The Final between incumbent Rosewall and pretender Laver was a classic. The veteran tennis writer and historian Joe McCauley counted it as one of the greatest matches he ever saw.
Both Rosewall and Laver were masters near their peak, and they were playing for their reputations and for the top position in the tennis world. In just under three hours, despite Wembley's fast boards, the pair made hardly an error, and displayed every shot in the game.

Laver won the first set, then lost the next two. But after winning the fourth, in the final set he found himself down a break with Rosewall serving for the match.
"Suddenly," said McCauley, Rocket raised his game, "breaking back with a stream of unplayable winners." Continuing to hit out, at 6-6 Laver again broke Rosewall's serve. Then he held his own for the championship.
Here was a changing of the guard. Once more Rosewall sensed that he was about to be upstaged --just as he had been as an amateur by Hoad, and again as a new pro by Gonzales.

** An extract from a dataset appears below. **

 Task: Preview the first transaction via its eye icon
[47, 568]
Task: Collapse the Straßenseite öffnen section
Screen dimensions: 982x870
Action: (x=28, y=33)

Yes, he was thirty, and he had had a good run at the top. But, except for the other pros and a few die hard supporters, hardly a soul knew about it.
When a reporter caught an exhausted Rosewall sitting alone courtside after his loss to Laver, he asked, "How are you feeling?" Normally careful, fair and polite, Rosewall drew on the reaches of his Aussie dialect. His head in his hands, he replied, "Like a bastard on Father's Day."
Rosewall's long reign at the head of world tennis was finally brought to an end. The Rockhampton Rocket beat his rival in 12 of their 17 meetings. He won 15 tournaments to Rosewall's 6. In the beginning of 1965, Rod Laver was officially declared the World Professional Champion.